• [Exercise instructions]: Write out the entries, please, from the line containing "Image resolution: width=640" through their final line, exactly and with nothing else.

* * * * *

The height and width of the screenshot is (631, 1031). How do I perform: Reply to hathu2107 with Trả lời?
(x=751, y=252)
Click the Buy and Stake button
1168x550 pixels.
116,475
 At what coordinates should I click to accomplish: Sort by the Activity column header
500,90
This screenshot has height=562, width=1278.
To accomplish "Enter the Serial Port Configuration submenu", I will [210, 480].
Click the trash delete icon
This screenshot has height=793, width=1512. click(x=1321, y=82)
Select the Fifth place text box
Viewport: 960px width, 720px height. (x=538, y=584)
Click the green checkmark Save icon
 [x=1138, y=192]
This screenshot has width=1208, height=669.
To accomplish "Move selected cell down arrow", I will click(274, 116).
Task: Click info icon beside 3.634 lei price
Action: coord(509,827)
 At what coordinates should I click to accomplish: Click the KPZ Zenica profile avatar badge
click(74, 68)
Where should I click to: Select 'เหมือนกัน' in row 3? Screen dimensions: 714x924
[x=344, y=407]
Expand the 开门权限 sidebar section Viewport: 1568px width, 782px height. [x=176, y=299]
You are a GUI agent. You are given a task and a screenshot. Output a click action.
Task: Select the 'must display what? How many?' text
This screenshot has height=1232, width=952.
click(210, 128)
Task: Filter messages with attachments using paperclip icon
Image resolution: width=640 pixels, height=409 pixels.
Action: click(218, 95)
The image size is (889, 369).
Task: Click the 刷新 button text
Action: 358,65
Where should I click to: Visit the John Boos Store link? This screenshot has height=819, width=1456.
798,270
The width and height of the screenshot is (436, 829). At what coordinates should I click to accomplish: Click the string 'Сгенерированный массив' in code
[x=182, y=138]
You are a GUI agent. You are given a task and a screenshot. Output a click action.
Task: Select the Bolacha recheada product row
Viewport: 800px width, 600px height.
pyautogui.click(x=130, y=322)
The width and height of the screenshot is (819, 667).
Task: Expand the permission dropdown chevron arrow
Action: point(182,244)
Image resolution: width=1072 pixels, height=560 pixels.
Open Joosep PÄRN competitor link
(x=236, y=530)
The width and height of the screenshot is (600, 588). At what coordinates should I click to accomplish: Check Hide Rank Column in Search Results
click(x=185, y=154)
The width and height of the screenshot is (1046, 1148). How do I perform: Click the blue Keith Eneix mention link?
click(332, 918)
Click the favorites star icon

* * * * *

• [Response to this task]:
Image resolution: width=640 pixels, height=409 pixels.
Action: click(218, 95)
The image size is (889, 369).
Task: Click the 刷新 button text
Action: 358,65
Where should I click to: Visit the John Boos Store link? This screenshot has height=819, width=1456.
798,270
The width and height of the screenshot is (436, 829). At what coordinates should I click to accomplish: Click the string 'Сгенерированный массив' in code
[x=182, y=138]
You are a GUI agent. You are given a task and a screenshot. Output a click action.
Task: Select the Bolacha recheada product row
Viewport: 800px width, 600px height.
pyautogui.click(x=130, y=322)
The width and height of the screenshot is (819, 667).
Task: Expand the permission dropdown chevron arrow
Action: point(182,244)
Image resolution: width=1072 pixels, height=560 pixels.
Open Joosep PÄRN competitor link
(x=236, y=530)
The width and height of the screenshot is (600, 588). At what coordinates should I click to accomplish: Check Hide Rank Column in Search Results
click(x=185, y=154)
The width and height of the screenshot is (1046, 1148). How do I perform: Click the blue Keith Eneix mention link?
click(332, 918)
Click the favorites star icon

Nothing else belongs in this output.